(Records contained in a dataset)

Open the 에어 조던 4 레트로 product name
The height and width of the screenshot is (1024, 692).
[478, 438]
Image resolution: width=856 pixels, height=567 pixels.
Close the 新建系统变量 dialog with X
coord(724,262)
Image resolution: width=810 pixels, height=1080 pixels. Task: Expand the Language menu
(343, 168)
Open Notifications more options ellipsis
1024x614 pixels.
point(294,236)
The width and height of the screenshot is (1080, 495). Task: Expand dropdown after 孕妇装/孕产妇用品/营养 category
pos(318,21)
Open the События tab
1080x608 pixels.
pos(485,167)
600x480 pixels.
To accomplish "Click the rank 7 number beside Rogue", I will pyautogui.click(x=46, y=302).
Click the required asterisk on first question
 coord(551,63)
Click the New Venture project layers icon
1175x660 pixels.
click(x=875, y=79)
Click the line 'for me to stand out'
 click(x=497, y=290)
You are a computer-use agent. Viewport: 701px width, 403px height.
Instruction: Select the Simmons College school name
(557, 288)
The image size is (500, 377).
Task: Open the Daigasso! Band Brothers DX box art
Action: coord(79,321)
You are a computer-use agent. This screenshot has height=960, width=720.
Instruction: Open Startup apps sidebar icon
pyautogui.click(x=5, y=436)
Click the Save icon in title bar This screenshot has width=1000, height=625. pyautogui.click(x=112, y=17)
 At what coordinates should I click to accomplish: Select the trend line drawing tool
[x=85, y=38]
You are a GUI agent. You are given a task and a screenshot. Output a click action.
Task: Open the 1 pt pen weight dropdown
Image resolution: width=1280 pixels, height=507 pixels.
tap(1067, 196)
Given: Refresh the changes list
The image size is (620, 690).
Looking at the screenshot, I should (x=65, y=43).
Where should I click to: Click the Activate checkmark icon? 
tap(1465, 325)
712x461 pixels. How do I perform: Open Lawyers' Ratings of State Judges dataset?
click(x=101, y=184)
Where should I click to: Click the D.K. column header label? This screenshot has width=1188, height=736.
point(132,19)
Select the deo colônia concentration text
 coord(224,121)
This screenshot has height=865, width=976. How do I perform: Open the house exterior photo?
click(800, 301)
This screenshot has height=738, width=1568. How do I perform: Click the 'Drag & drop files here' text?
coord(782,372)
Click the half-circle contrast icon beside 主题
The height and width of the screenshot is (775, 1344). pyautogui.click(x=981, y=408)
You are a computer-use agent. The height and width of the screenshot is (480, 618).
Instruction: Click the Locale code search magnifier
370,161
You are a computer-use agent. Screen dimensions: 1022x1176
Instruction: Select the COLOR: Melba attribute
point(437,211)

• [Task requirements]:
Your answer must be the records above, repeated exactly.

• [Finished task]:
Open the 에어 조던 4 레트로 product name
The height and width of the screenshot is (1024, 692).
[478, 438]
Image resolution: width=856 pixels, height=567 pixels.
Close the 新建系统变量 dialog with X
coord(724,262)
Image resolution: width=810 pixels, height=1080 pixels. Task: Expand the Language menu
(343, 168)
Open Notifications more options ellipsis
1024x614 pixels.
point(294,236)
The width and height of the screenshot is (1080, 495). Task: Expand dropdown after 孕妇装/孕产妇用品/营养 category
pos(318,21)
Open the События tab
1080x608 pixels.
pos(485,167)
600x480 pixels.
To accomplish "Click the rank 7 number beside Rogue", I will pyautogui.click(x=46, y=302).
Click the required asterisk on first question
 coord(551,63)
Click the New Venture project layers icon
1175x660 pixels.
click(x=875, y=79)
Click the line 'for me to stand out'
 click(x=497, y=290)
You are a computer-use agent. Viewport: 701px width, 403px height.
Instruction: Select the Simmons College school name
(557, 288)
The image size is (500, 377).
Task: Open the Daigasso! Band Brothers DX box art
Action: coord(79,321)
You are a computer-use agent. This screenshot has height=960, width=720.
Instruction: Open Startup apps sidebar icon
pyautogui.click(x=5, y=436)
Click the Save icon in title bar This screenshot has width=1000, height=625. pyautogui.click(x=112, y=17)
 At what coordinates should I click to accomplish: Select the trend line drawing tool
[x=85, y=38]
You are a GUI agent. You are given a task and a screenshot. Output a click action.
Task: Open the 1 pt pen weight dropdown
Image resolution: width=1280 pixels, height=507 pixels.
tap(1067, 196)
Given: Refresh the changes list
The image size is (620, 690).
Looking at the screenshot, I should (x=65, y=43).
Where should I click to: Click the Activate checkmark icon? 
tap(1465, 325)
712x461 pixels. How do I perform: Open Lawyers' Ratings of State Judges dataset?
click(x=101, y=184)
Where should I click to: Click the D.K. column header label? This screenshot has width=1188, height=736.
point(132,19)
Select the deo colônia concentration text
 coord(224,121)
This screenshot has height=865, width=976. How do I perform: Open the house exterior photo?
click(800, 301)
This screenshot has height=738, width=1568. How do I perform: Click the 'Drag & drop files here' text?
coord(782,372)
Click the half-circle contrast icon beside 主题
The height and width of the screenshot is (775, 1344). pyautogui.click(x=981, y=408)
You are a computer-use agent. The height and width of the screenshot is (480, 618).
Instruction: Click the Locale code search magnifier
370,161
You are a computer-use agent. Screen dimensions: 1022x1176
Instruction: Select the COLOR: Melba attribute
point(437,211)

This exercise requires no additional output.